DEAŞ'lıların iadesine ilişkin konuşan İçişleri Bakanı Soylu "Yakalananları kendi ülkelerine geri göndereceğiz. Biz kimsenin DAEŞ mensubunun oteli değiliz. Ben vatandaşlıktan çıkardım, siz başınızın çaresine bakın, bu bizim açımızdan kabul edilebilir değildir. Bu, aynı zamanda bir sorumsuzluktur" dedi.
İçişleri Bakanı Süleyman Soylu, ATO Congresium'da düzenlenen Verimlilik ve Teknoloji Fuarı'nda stantları ziyaret etti. Bakan Soylu, burada basın mensuplarına açıklamalarda bulundu.

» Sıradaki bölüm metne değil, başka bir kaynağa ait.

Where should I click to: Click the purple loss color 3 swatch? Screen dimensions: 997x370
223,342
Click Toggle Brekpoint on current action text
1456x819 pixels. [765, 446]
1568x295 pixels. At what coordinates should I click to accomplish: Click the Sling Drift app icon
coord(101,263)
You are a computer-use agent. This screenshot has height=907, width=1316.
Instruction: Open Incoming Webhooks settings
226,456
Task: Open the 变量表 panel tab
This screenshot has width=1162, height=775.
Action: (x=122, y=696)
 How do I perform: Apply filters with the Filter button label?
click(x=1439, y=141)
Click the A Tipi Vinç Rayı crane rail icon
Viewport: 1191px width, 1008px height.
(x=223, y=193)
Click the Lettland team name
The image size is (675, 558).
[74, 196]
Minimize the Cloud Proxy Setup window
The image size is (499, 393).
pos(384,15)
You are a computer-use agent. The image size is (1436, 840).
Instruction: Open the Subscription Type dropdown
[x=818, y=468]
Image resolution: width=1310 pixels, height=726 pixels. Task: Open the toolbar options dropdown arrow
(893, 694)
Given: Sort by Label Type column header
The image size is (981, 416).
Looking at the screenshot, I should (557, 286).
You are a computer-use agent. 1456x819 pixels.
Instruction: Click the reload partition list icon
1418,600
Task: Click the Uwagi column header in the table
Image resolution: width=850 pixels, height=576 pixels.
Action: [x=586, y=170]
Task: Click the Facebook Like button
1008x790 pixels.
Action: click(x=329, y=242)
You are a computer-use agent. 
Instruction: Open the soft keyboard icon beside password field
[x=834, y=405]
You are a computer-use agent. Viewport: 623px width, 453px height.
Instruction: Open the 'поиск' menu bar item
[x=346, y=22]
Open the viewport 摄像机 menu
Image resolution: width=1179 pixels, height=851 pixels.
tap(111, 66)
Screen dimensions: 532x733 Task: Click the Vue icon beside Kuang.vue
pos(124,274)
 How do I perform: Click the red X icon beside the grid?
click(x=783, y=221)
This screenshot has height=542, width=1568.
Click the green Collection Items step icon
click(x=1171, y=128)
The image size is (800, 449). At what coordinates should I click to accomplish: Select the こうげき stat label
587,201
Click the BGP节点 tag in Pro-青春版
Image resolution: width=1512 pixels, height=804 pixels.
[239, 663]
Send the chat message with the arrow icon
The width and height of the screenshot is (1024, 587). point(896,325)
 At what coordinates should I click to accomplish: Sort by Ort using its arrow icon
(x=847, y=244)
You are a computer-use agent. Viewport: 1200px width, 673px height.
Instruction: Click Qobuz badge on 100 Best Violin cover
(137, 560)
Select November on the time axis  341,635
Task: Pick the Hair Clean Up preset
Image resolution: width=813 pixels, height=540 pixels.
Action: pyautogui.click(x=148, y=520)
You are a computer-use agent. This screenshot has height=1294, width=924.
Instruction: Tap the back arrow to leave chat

Bakan Soylu, yakalanan DAEŞ'lilerin durumu ile ilgili açıklama yaptı. Avrupa ülkelerini sorumluluğunu hatırlatan Soylu ''Yakalananları kendi ülkelerine geri göndereceğiz. Biz kimsenin DAEŞ mensubunun oteli değiliz.Ben vatandaşlıktan çıkardım, siz başınızın çaresine bakın, bu bizim açımızdan kabul edilebilir değildir. Bu, aynı zamanda bir sorumsuzluktur'' ifadesini kullandı.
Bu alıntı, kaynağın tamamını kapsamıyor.